ACTION ITEM:
Give back all the records exactly, keeping every line whole.

[Dataset items]
--

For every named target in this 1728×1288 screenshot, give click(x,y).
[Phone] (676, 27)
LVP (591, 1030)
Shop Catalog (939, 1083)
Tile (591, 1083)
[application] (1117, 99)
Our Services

--

RESPONSE TO THE TASK:
For every named target in this 1728×1288 screenshot, give click(x,y).
[Phone] (676, 27)
LVP (591, 1030)
Shop Catalog (939, 1083)
Tile (591, 1083)
[application] (1117, 99)
Our Services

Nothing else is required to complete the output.